The sites of the disulfide bonds in a napin protein isolated from Brassica napus have been identified by proteolytic cleavage and subsequent peptide mapping by matrix-assisted laser desorption ionization mass spectrometry (MALDI-MS). Napins consist of two polypeptide chains containing two and six cysteine residues, respectively, that are held together by disulfide bonds. Upon initial cleavage of native napin by Endo-Lys-C, a disulfide-linked core complex of four peptides was obtained.

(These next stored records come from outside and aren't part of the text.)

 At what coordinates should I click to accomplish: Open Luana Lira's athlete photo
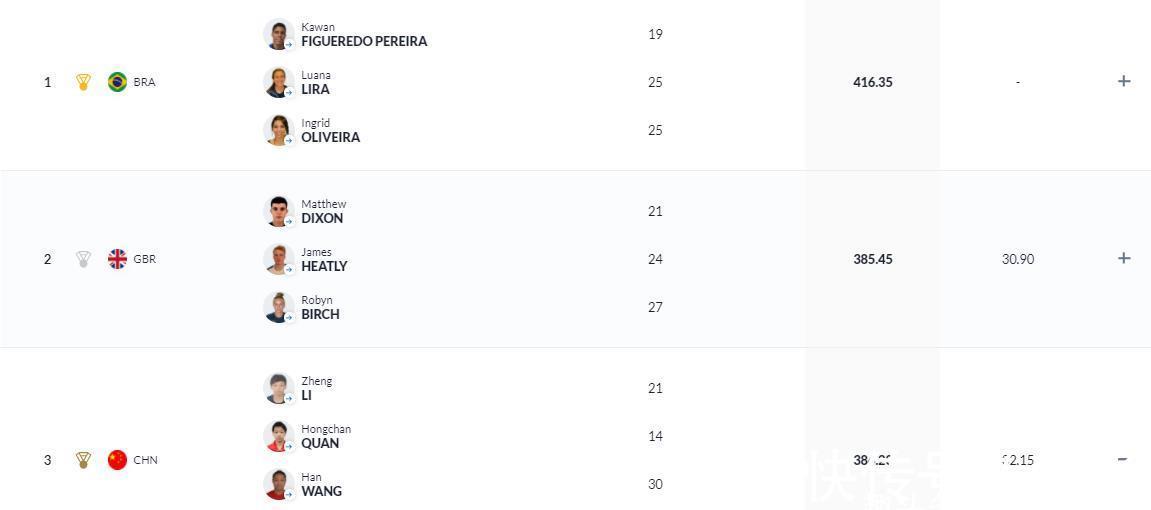(x=279, y=82)
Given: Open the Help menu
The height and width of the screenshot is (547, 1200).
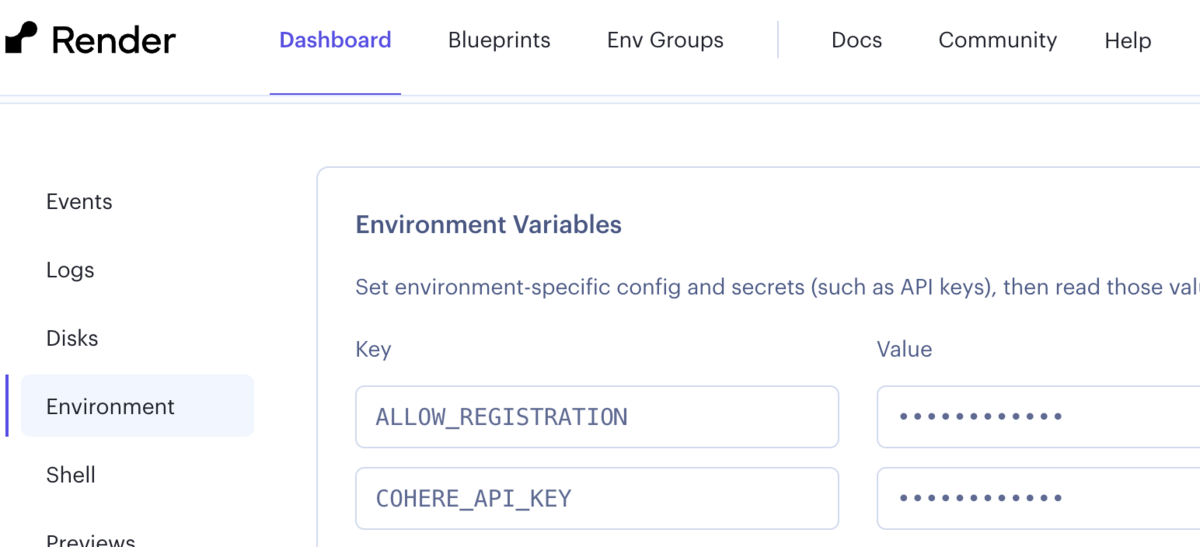Looking at the screenshot, I should [x=1128, y=41].
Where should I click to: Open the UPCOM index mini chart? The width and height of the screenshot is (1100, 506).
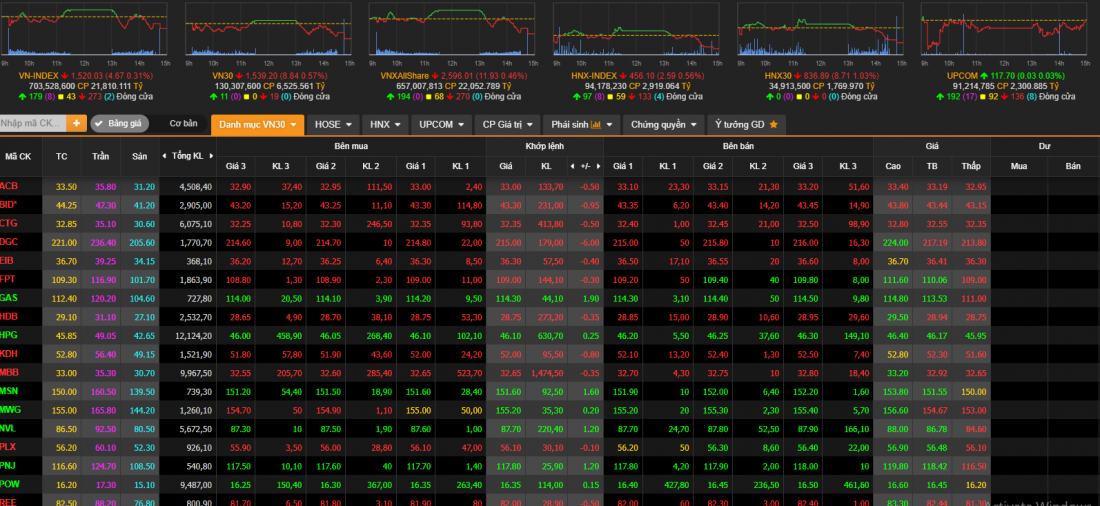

This core peptide was isolated by reversed-phase HPLC and further digested by thermolysin, and the resulting fragments were identified by MALDI-MS. In a separate set of experiments, intact napin was subjected to proteolysis by thermolysin, and an isolated disulfide-linked peptide of interest was subdigested again using thermolysin. The combined data resulting from these experiments allowed the assignment of the disulfide linkages in a relatively abundant napin isoform, BngNAP1, apart from an ambiguity concerning the adjacent cysteines at positions 14' and 15' of the long chain. Two intermolecular disulfide bonds link Cys10 (short chain) with Cys25' (long chain) and Cys23 with Cys14' (or Cys15'), respectively. The long chain of napin contains two intramolecular disulfide bonds connecting Cys27' with Cys80' and Cys14' (or Cys15') with Cys72'.